Kyrie Irving wants the net but the net wants him?


As the Nets’ disappointing season came to an end when they were swept away by the Boston Celtics in Round 1 of the Eastern Conference playoffs, Kyrie Irving has made it clear that he will be dedicated to the Nets for the long term.

But after a season in which Irving played only 29 of 82 regular season games for refusing to comply with local vaccine ordinances, do the Nets want him back?

That question loomed over the team’s end-of-season press conference on Wednesday, hosted by general manager Sean Marks and coach Steve Nash. Marks was reluctant to give a definitive answer, but not saying “yes” immediately was as clear as he could say. Nets has not yet decided if Irving can and should be a part of the future.
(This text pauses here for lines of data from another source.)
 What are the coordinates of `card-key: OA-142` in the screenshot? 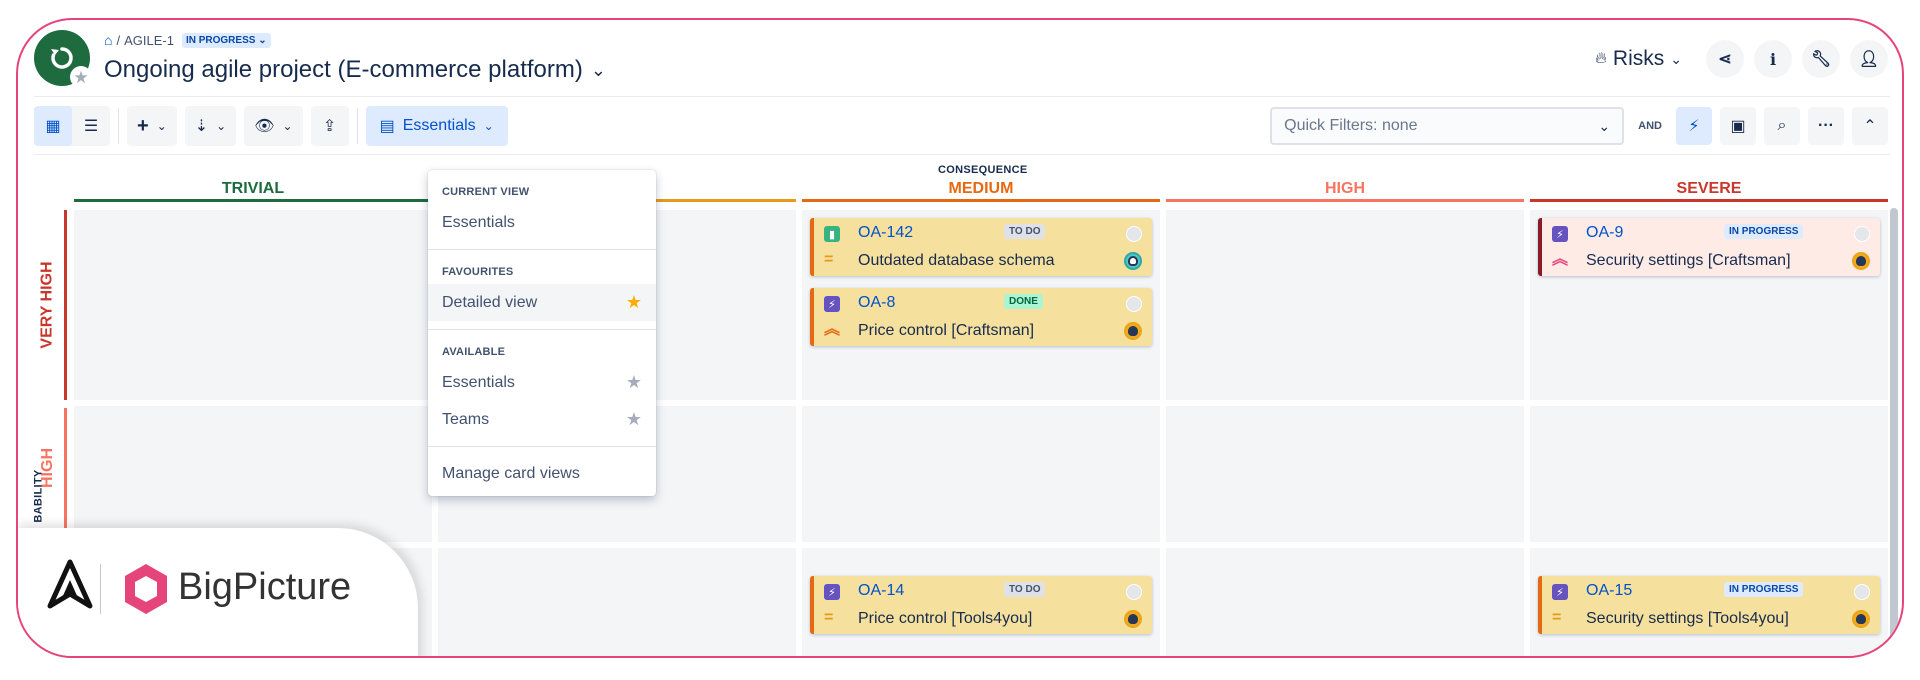 It's located at (886, 233).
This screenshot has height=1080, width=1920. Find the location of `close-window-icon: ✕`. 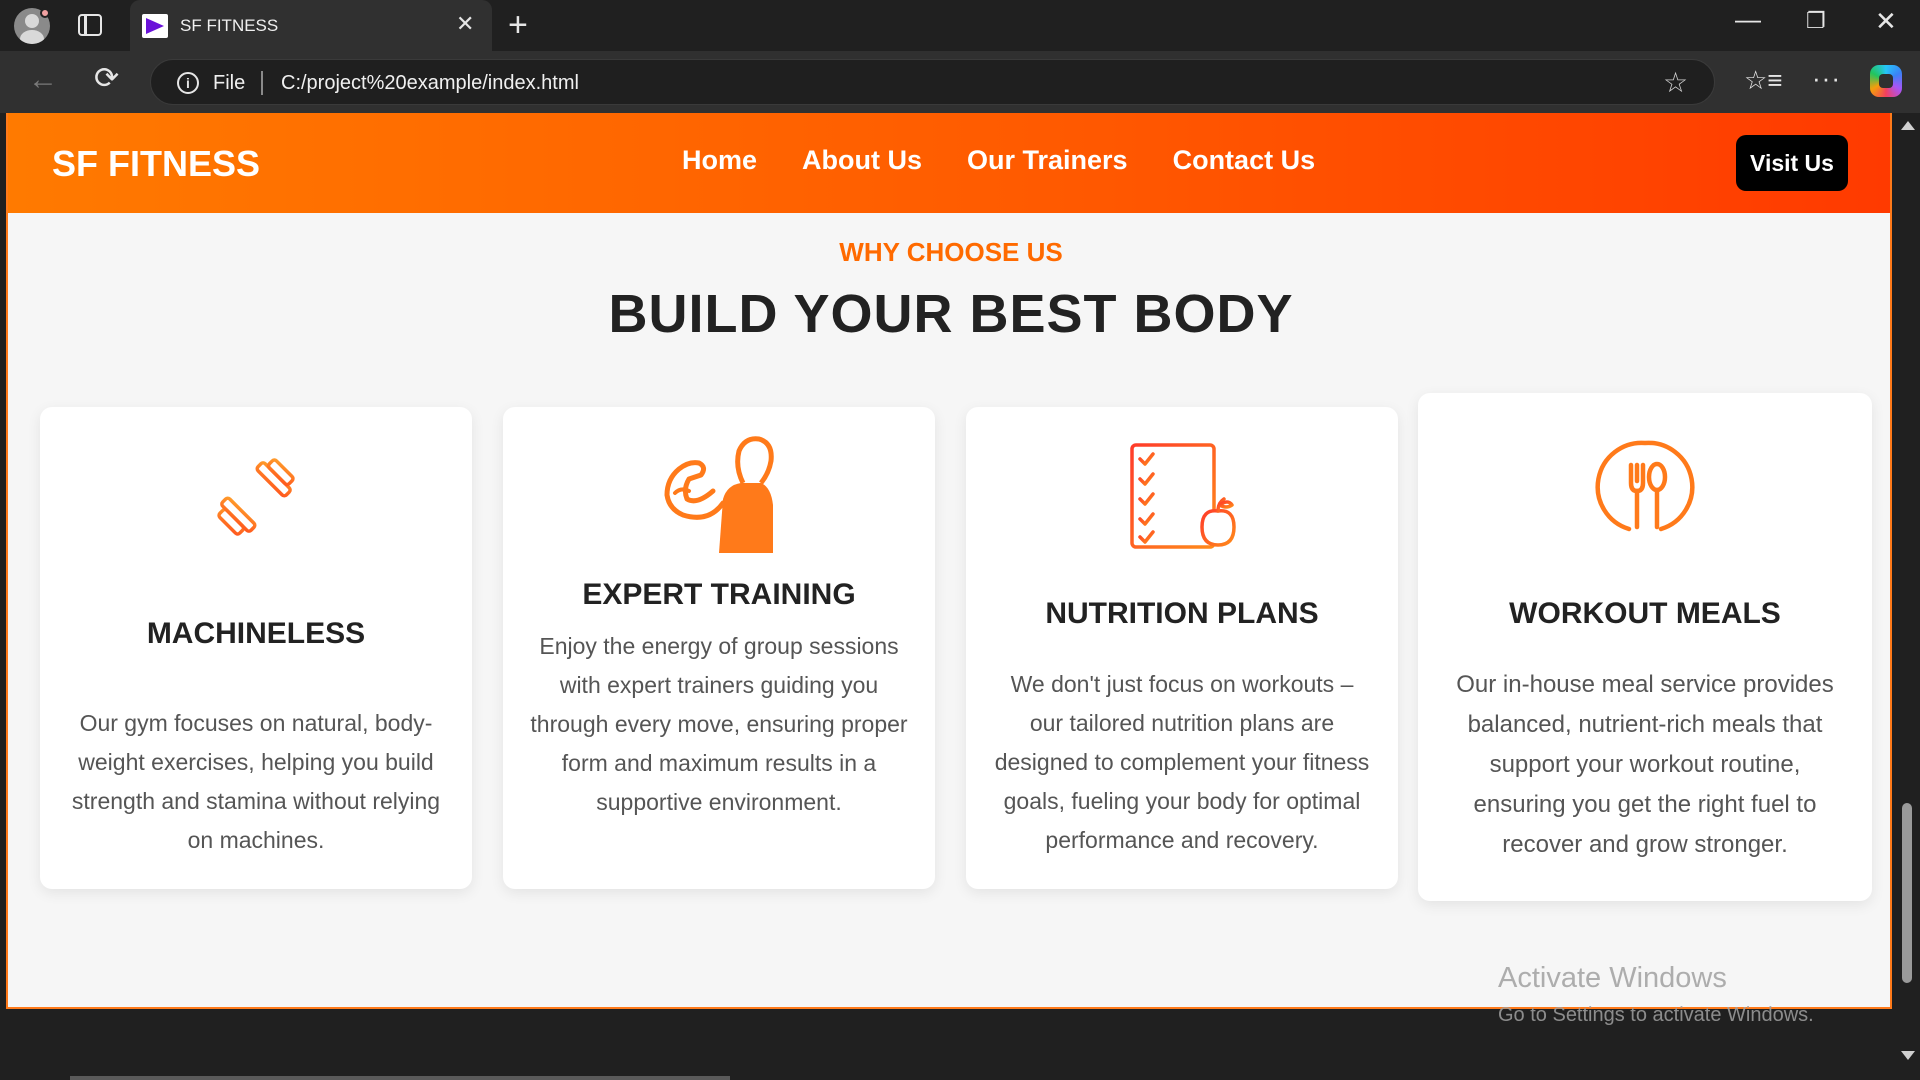

close-window-icon: ✕ is located at coordinates (1886, 22).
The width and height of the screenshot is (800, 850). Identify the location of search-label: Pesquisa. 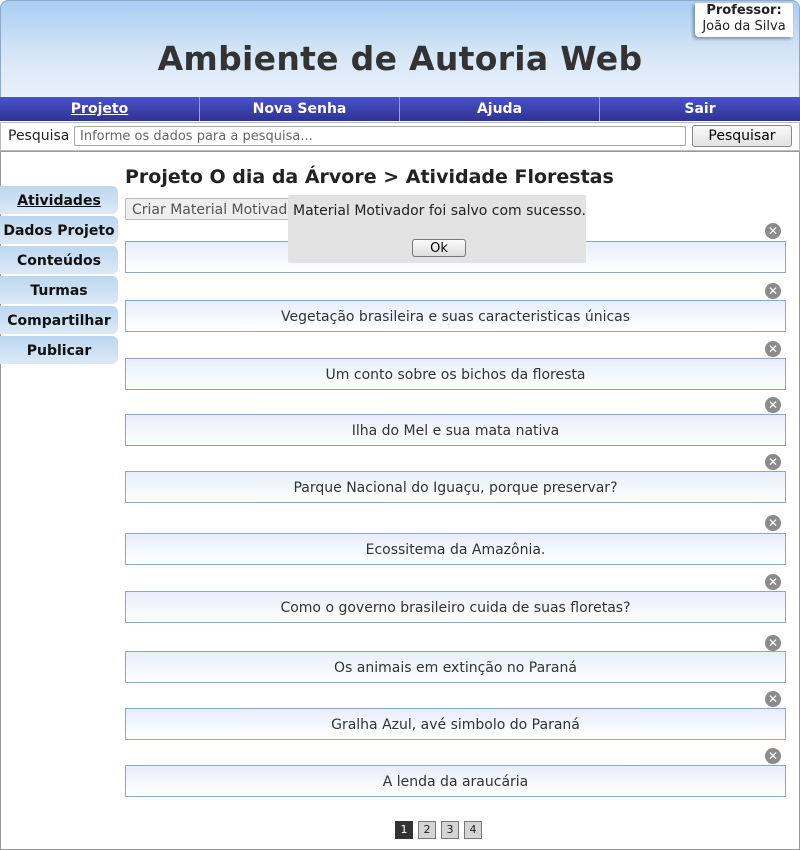
(39, 136).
“I think we know what we’re looking for,” Marks said. “We are looking for people who come here to be part of something bigger than ourselves, to play disinterestedly, to play team basketball, and to have something to spare. It’s not just for Kyrie, it’s for everyone here.”

That topic of availability persisted throughout Marks’ remarks and was a challenge for the Nets’ star players.

Irving and Kevin Durant signed to Brooklyn in 2019 and generated huge fanfare, but the Nets haven’t yet taken advantage of the multiple additions of their two All-Stars, who each won the championship on their own. Durant missed the entire 2019-20 season while recovering from an Achilles tendon injury sustained in the 2019 Finals at Golden State.

Last season they made a strong lineup by adding James Harden through a trade with Houston. They lost last season’s Eastern Conference semifinals to Milwaukee in Game 7 despite Durant’s 48-point lead but tied with a buzzer two-point shot. His toes were in a three-point arc. The shot was only millimeters away from winning the game.

The Nets have stepped back this season, based on little failures.

Irving refused to be vaccinated against the coronavirus, which meant he could not play in Brooklyn or Madison Square Garden for most of the season. The Nets initially decided they didn’t want a part-time player and said he wouldn’t play until Irving was qualified to play in every game. They suddenly switched courses in January, and Irving started playing road games exclusively outside of New York and Toronto.

On Wednesday afternoon, Marks re-emphasized the importance of the player’s availability while refusing to reconsider the decision.

“When you have a player on the same level as Kyrie, we try to figure out how we can include him in the mix and how long we can have him in the mix.” said Marks. “Because the team is built around a saying, ‘Well, Kyrie and Kevin will be available’.”

Irving’s absence made the Nets’ margins even tighter. Every time either Durant or Harden got injured, that meant the team drove away two starting pitchers instead of one. As many teams have done, they have fewer players to count on as they deal with coronavirus-related absences.

“There have been a lot of different teams, and there are teams that continue to play to this day. We may not have had enough excuses that we could come up with, but we had to get through Corona too. Explore the injuries,” Marks said. “And I am brutally honest. To put it bluntly, they navigated better than us.”

Harden is tired of Irving’s absence and the challenges they pose. He was traded to the Philadelphia 76ers playing Thursday night in Game 6 of the second round series against the Miami Heat.

In the trade, Nets acquired Ben Simmons who didn’t play for them. Simmons underwent back surgery on May 5th after magnetic resonance imaging revealed “an enlarged hernia”.

When talking about the team’s big stars, Marks mostly only talked about Durant. He said Durant had a draw against the other players in the league. People wanted to play for him. He said Durant is the best player development coach on the team. He said he wants to get involved in personnel decisions without actually asking Durant to make those decisions.

“People think that empowering players means letting them do whatever they want to do,” Marks said. “It wasn’t when Steve was a player. It wasn’t when I was a player for any team we were on. Not here. “I think it’s the right way to get players involved in key decisions at some point in the season. There’s nothing worse than being surprised by something.”

Whether Irving returns to the team is not in the hands of the Nets. He has a player option for next season of $36.5 million and is eligible for a $200 million extension over five years. If he rejects his player option, he will become an unlimited free agent.

He has shown his dynamism on the court in several games this season, scoring 50 points against Charlotte Hornets in March and then 60 against Orlando Magic a week later.

But what good is the explosion if he doesn’t play?

“I think there’s been too much discussion, debate and bland, whatever you call it distraction and anything other than basketball,” Marks said. “On the other hand, we want to focus on a few things that got us here in the first place.”

Marks said that before anyone even asked him about Irving in his opening remarks at a press conference on Wednesday.

But he matched his message throughout the press conference. It was a message to Irving about committing himself in a practical way as well as a contract to a team that could have used him more this season.